Brano riportato —
══════════════════════════════

Einstein e Picasso, non conoscendosi e non conoscendo le reciproche ricerche, elaborano entrambi la critica al concetto di “spazio assoluto” (e tempo assoluto). Einstein nel 1905 con la teoria della relatività. Picasso con Les Demoiselles d’Avignon nel 1906. Qualcuno dice che hanno saputo cogliere lo “spirito del tempo”. Per lei esiste lo spirito del tempo? E, se sì, cos’è? Può farci qualche esempio?
Sì. Lo spirito del tempo esiste. Ne sono convinto e penso che sia un momento storico nel quale un intero popolo o collettività sente un ideale o un progetto comune e si adopera per farlo diventare realtà. Si sente nell’aria questa nuova epoca. Si percepisce un cambiamento. Nuove idee stanno emergendo e vengono promosse in diversi paesi, nello stesso momento. Tuttavia, come storico, sono consapevole dei rischi di usare un concetto di questo tipo. Il nostro lavoro è un’opera certosina di studio dei dettagli di un periodo: le date; che cosa è capitato; i personaggi; i fatti concreti. Applicare un’idea così generale, per quanto attraente essa sia, comporta dei rischi. Come si dice in inglese c’è la possibilità che, usando questo concetto, si spazzi via, sotto il tappeto, quello che è veramente successo, anziché analizzarlo adeguatamente. Un esempio di “spirito del tempo” è senza dubbio il periodo successivo al fascismo e al nazismo. Già negli anni precedenti la Seconda guerra mondiale, quando diventavano evidenti i crimini e gli orrori del fascismo e del nazismo, si cominciò a pensare che quelle atrocità non dovevano essere ripetute. Questa coscienza di “Never again”, “Mai più”, che è anche il titolo di un mio libro dedicato alla Gran Bretagna del dopoguerra, divenne sempre più forte e portò alla Dichiarazione universale dei diritti umani, nel 1948 da parte delle Nazioni Unite e, poi, alla Convenzione europea dei diritti umani del 1950. Benché il concetto di diritti umani sia molto antico e risalga alla Rivoluzione francese, la sua rielaborazione moderna emerse soltanto nel secondo dopoguerra.

══════════════════════════════

Materiale fornito —
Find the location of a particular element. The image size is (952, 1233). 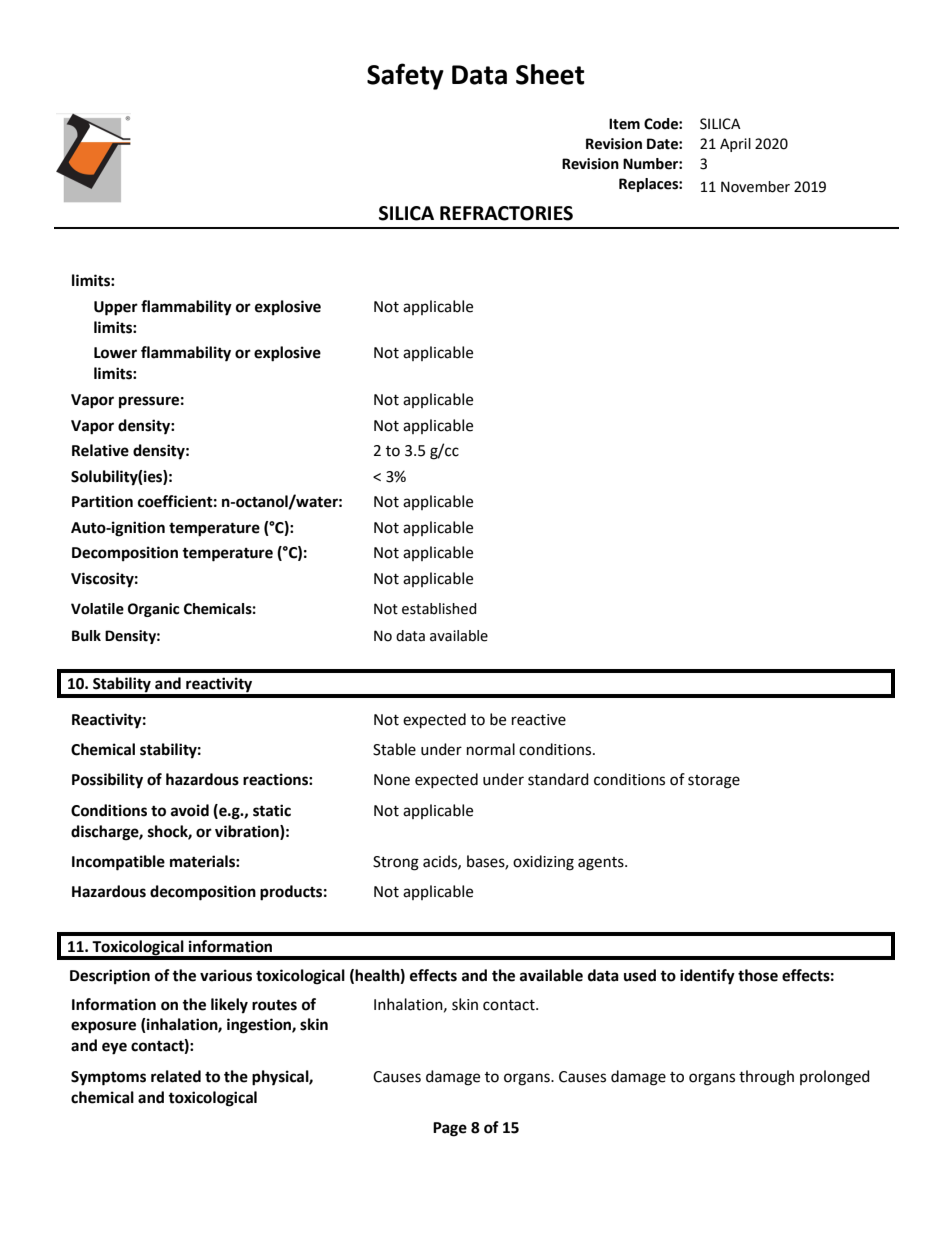

Strong is located at coordinates (396, 863).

══════════════════════════════

Requisiti delle attività —
a - Indica se ciascuna affermazione concorda con il brano sullo spirito del tempo. Rispondi sì o no e cita le parole del brano che lo stabiliscono. (i) Einstein elaborò la teoria della relatività nel 1905. (ii) La Convenzione europea dei diritti umani è del 1948. (iii) "Mai più" è il titolo di un libro di chi risponde, dedicato alla Gran Bretagna del dopoguerra.
b - Trascrivi senza modifiche il tratto del brano sullo spirito del tempo che comincia con "Einstein e Picasso, non" e prosegue fino a "farci qualche esempio?".
L'elenco è materiale a sé, distinto dal brano.

Risposte per attività —
a -
(i) Sì: "Einstein nel 1905 con la teoria della relatività."
(ii) No: "alla Convenzione europea dei diritti umani del 1950."
(iii) Sì: "che è anche il titolo di un mio libro dedicato alla Gran Bretagna del dopoguerra"

b -
Einstein e Picasso, non conoscendosi e non conoscendo le reciproche ricerche, elaborano entrambi la critica al concetto di “spazio assoluto” (e tempo assoluto). Einstein nel 1905 con la teoria della relatività. Picasso con Les Demoiselles d’Avignon nel 1906. Qualcuno dice che hanno saputo cogliere lo “spirito del tempo”. Per lei esiste lo spirito del tempo? E, se sì, cos’è? Può farci qualche esempio?